## Task goal
None of the images should appear in your copy. Transcribe the data in full.
BEGIN Record excerpts
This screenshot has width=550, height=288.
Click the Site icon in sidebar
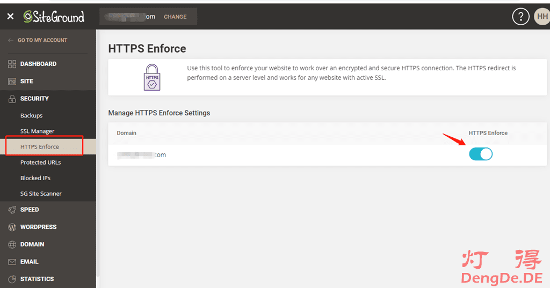[x=12, y=82]
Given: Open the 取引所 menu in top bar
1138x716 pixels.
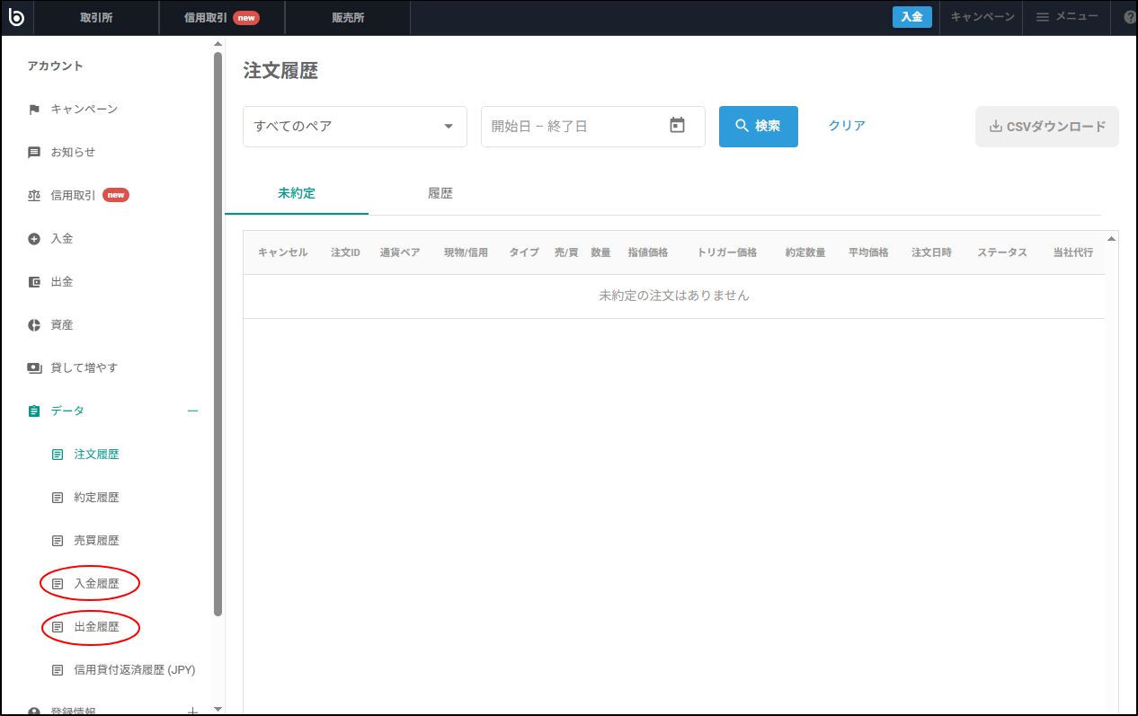Looking at the screenshot, I should click(x=96, y=17).
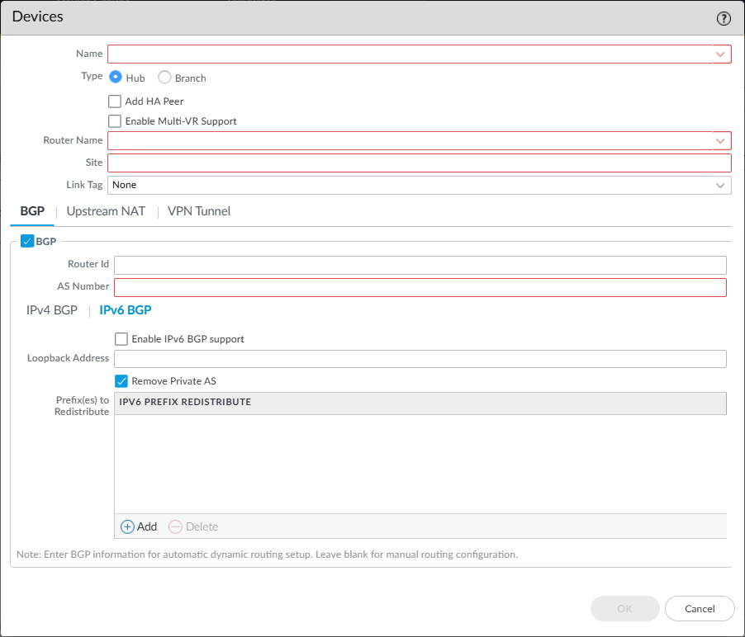Select the Branch device type

[x=164, y=78]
END Record excerpts
## Answer section
This screenshot has width=550, height=288.
Click the Site icon in sidebar
[x=12, y=82]
Given: Open the 取引所 menu in top bar
1138x716 pixels.
Looking at the screenshot, I should click(x=96, y=17).
Select the Branch device type

[x=164, y=78]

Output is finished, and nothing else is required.